We have also faced another problem - A lot of people were leaving us to pursue other opportunities. There have been a lot of factors to this - we have hired mostly juniors out of university, we were a small start-up with a lot of changes, but there were two factors that bothered me. First, there was the feeling that in order to progress in one's career, one had to get out of testing. The second was that in our company's culture, testers are seen as a second class employees - I'm pretty sure no one will admit to this even to themselves, but it can be seen in all of the tiny decisions - who gets invited to early discussions, how often do people feel comfortable telling you how to do your job, who gets credit for work done, and so on. It ties back nicely to the first problem, but it was noticeable enough to deserve its own place. It took me a while, but the first problem has led me down the path that led to building an in-testing career growth model. The second part of the problem was one I did not address at all, and when I look back on, there were probably some actions I could have attempted. The way I see it, there are 3 main reasons for testers to be on the bottom of the food chain: First is the reputation of the profession in the outside world, which is beyond me to change. Second is the fact that in most places, testers who write code are less capable than "proper developers" (which leads to a vicious cycle of hiring with low standards and reinforcing the conception of testers having inferior skills) and the third is that testing have no explicit contribution: outcomes such as risk reduction, placing safeguards, and maintaining test code are part of other roles as well, especially when actively pushing towards full integration of testing into the teams. I'm still bashing my head occasionally against this question, with recent thoughts influenced by "Wiring the winning organization" (A book review will come soon, I hope). 

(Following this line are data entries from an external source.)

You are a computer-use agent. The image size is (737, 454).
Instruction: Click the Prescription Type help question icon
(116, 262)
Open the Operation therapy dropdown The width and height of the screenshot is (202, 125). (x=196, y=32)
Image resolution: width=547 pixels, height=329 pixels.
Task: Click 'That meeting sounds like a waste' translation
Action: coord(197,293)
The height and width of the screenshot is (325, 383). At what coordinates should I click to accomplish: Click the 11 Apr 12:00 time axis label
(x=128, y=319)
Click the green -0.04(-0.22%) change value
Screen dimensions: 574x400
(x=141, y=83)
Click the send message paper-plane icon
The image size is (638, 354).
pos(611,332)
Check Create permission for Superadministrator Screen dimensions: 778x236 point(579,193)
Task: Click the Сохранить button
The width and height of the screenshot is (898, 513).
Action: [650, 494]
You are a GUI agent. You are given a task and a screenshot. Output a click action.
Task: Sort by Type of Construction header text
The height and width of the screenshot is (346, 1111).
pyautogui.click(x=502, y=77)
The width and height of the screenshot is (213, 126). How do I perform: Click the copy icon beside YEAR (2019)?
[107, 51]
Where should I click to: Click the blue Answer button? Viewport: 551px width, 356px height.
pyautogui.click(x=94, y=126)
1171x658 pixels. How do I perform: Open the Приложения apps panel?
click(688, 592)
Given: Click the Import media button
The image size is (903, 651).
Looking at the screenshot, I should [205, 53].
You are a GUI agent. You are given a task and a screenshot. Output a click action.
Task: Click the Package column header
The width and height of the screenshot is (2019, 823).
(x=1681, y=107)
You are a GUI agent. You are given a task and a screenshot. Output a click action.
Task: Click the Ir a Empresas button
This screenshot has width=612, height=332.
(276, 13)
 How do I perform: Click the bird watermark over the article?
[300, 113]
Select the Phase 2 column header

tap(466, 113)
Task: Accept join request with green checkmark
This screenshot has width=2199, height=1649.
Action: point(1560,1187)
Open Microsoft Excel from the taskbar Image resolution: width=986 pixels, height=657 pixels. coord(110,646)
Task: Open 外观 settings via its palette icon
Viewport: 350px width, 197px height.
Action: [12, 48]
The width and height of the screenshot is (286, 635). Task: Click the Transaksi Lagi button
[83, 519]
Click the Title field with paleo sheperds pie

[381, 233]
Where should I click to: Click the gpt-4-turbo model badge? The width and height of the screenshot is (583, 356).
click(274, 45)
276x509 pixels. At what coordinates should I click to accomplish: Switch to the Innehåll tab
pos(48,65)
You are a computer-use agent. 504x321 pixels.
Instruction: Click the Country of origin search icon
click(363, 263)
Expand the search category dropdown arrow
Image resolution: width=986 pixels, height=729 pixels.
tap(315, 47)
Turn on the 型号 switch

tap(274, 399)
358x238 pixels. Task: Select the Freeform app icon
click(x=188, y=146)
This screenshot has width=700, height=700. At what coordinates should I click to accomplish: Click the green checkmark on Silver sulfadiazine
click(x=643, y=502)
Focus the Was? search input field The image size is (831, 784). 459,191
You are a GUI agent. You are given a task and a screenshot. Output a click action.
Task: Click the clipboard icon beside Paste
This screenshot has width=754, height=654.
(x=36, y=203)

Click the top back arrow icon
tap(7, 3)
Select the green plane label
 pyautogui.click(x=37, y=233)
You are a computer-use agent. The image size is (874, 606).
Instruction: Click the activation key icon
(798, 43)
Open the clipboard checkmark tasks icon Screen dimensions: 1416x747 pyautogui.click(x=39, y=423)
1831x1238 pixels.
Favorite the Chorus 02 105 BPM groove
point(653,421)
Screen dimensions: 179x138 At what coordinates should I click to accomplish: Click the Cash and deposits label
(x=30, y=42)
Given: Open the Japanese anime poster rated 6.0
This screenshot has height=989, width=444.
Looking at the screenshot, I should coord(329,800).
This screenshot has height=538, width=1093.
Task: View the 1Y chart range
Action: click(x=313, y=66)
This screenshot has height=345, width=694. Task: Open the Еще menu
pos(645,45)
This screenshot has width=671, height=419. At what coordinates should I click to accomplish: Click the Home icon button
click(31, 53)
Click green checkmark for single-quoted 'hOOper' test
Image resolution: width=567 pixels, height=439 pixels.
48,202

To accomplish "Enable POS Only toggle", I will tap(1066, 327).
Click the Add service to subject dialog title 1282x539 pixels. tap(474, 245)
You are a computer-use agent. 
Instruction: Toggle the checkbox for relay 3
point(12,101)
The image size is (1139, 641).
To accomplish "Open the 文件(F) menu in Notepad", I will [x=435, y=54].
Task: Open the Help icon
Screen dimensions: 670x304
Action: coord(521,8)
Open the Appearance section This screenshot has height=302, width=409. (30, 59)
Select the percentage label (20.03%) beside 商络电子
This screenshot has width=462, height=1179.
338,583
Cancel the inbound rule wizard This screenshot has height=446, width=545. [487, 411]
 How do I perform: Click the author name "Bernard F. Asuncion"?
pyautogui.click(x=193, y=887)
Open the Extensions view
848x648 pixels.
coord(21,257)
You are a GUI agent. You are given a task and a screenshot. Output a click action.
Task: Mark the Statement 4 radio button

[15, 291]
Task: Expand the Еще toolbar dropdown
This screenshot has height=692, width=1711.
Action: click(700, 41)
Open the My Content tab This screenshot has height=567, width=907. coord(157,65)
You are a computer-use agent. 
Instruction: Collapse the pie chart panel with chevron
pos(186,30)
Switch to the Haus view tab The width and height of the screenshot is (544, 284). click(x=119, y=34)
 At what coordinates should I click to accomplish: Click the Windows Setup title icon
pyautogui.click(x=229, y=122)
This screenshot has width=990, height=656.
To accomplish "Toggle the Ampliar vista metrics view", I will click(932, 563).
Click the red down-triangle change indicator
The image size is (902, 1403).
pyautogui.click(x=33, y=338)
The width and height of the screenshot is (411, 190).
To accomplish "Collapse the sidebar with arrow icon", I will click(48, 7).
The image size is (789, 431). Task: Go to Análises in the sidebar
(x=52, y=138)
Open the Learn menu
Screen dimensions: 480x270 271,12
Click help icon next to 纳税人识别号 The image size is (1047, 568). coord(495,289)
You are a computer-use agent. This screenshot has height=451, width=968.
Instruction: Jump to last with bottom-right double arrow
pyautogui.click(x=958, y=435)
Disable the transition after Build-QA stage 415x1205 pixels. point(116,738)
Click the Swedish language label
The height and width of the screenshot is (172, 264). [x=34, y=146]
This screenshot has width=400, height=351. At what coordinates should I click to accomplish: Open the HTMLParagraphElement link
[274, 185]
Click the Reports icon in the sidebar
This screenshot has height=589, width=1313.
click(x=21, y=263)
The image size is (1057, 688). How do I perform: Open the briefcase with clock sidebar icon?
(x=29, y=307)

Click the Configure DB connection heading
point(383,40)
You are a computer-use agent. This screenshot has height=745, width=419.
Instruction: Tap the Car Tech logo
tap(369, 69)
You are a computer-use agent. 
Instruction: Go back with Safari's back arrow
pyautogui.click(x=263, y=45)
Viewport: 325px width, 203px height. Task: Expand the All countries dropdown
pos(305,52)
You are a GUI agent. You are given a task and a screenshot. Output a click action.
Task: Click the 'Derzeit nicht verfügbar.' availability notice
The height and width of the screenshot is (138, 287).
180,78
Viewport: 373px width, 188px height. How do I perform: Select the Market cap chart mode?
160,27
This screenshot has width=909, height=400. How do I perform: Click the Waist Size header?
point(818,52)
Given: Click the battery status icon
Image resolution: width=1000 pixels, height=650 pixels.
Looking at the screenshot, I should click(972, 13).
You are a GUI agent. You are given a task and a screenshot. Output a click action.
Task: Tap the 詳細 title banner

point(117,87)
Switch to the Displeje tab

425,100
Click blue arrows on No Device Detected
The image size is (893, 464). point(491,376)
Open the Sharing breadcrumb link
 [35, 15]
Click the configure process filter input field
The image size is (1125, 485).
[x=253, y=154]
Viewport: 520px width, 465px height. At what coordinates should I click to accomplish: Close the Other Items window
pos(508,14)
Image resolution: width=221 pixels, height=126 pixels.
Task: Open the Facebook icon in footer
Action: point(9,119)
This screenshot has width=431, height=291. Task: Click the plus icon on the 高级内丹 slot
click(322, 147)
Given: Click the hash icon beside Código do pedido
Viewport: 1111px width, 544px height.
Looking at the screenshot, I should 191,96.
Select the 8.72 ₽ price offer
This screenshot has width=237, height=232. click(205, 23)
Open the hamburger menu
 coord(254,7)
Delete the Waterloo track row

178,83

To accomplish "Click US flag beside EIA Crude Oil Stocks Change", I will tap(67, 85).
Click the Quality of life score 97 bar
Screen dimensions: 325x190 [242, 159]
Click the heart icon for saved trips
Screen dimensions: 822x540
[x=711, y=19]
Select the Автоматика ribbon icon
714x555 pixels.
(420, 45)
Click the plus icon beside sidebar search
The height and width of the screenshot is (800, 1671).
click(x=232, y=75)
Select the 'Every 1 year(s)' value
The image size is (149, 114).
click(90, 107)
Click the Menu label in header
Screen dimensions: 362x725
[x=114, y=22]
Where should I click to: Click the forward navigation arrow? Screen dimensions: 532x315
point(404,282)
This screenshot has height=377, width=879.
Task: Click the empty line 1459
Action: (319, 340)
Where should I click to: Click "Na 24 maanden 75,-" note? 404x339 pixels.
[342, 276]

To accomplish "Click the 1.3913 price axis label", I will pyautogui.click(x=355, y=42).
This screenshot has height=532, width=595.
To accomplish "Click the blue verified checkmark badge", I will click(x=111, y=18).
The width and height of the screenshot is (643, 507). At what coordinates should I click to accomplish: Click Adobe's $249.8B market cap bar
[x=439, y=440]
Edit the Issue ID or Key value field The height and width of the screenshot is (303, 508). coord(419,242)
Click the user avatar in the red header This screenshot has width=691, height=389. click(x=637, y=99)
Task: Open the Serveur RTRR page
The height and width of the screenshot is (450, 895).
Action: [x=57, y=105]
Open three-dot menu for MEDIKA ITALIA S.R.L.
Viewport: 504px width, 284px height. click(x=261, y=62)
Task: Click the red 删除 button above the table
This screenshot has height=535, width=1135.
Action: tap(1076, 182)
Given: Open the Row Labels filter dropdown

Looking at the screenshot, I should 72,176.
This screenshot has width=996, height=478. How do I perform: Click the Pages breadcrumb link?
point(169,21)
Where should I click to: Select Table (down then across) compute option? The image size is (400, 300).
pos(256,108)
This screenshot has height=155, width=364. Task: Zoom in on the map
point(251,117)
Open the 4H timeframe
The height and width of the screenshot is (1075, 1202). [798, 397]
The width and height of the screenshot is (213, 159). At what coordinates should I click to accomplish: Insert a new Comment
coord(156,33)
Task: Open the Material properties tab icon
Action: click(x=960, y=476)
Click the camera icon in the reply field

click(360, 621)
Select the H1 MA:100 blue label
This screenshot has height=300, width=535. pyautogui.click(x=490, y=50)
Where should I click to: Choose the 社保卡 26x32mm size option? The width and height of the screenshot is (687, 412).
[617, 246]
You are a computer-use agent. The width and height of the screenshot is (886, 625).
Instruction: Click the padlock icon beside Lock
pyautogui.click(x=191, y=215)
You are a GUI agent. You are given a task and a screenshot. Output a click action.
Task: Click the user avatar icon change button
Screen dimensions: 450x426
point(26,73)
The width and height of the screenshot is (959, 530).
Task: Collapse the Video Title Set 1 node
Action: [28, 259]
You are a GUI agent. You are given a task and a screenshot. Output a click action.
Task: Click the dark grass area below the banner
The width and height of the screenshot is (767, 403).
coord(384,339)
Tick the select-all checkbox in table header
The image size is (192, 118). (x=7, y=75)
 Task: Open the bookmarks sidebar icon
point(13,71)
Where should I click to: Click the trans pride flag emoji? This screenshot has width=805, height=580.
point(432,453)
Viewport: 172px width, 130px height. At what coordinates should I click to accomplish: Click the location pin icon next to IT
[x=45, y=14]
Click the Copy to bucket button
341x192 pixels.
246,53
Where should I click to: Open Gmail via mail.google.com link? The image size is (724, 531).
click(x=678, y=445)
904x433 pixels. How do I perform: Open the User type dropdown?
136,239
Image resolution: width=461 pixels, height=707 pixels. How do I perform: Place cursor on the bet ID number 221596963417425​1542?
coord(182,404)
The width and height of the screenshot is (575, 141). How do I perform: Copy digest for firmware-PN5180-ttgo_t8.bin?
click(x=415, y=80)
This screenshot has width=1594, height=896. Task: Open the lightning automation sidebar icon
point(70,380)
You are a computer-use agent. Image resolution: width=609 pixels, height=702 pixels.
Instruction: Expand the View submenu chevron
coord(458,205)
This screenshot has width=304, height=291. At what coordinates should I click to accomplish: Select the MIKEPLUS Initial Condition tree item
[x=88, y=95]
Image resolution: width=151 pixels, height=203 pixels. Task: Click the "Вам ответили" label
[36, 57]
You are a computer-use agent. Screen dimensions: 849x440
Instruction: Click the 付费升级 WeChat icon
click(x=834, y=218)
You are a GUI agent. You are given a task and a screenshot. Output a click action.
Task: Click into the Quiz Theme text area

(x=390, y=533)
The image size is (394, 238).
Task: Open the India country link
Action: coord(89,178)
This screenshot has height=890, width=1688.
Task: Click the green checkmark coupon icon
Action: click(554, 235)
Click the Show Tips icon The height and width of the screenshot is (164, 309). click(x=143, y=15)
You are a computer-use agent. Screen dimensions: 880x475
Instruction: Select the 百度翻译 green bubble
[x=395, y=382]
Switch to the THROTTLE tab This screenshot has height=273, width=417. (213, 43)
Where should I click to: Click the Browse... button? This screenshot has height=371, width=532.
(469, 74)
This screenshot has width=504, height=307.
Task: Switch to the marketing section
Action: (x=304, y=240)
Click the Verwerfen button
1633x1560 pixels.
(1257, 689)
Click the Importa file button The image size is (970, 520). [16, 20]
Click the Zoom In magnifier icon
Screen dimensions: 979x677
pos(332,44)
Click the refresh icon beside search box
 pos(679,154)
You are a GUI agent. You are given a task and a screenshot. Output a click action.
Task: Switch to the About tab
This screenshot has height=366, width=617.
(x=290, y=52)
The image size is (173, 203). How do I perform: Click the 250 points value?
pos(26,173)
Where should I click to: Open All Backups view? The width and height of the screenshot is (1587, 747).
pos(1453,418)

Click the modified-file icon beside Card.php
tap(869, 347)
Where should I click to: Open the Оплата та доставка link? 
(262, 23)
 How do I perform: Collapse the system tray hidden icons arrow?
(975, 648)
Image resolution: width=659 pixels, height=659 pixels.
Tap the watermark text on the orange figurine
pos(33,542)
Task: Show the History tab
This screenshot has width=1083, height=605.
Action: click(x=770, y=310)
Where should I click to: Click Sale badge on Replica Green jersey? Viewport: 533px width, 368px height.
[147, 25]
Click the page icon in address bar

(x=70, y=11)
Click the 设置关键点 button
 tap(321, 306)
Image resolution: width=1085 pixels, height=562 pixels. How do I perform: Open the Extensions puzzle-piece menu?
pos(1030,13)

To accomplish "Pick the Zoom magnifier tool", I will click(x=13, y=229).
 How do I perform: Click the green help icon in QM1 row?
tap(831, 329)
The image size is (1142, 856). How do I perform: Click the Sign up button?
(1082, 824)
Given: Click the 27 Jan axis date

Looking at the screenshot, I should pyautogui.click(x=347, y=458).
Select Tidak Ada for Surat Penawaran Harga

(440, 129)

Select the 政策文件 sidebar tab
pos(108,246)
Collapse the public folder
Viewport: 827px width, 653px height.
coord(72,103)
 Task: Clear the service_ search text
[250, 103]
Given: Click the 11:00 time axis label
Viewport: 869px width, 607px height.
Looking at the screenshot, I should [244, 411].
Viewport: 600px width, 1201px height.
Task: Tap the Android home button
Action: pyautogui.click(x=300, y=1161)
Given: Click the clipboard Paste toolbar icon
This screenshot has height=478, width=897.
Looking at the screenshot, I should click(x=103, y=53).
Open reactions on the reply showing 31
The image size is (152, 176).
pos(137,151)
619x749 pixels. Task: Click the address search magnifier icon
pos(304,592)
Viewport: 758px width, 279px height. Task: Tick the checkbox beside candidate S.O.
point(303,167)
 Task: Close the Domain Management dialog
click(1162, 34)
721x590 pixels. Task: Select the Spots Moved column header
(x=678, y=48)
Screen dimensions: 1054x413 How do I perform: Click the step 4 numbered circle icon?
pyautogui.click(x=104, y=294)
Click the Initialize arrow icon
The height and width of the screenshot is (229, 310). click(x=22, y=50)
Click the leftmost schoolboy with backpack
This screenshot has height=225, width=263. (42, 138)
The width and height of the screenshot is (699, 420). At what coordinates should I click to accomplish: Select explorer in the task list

All in all, there were a lot of challenges during this period, but it was a good time. 

Year 4

Year 4 has started on January 2nd, 2022. those with a keen eye and access to our HR system might notice that there are 2 months missing between my actual 4th anniversary on April 2nd and this date, but as I mentioned, the previous years have been so only in the most general way. In that date, we had a new VP engineering (it's formally named VP R&D, but we do have a separate research department) join us and replace the person who was filling this role at the time. 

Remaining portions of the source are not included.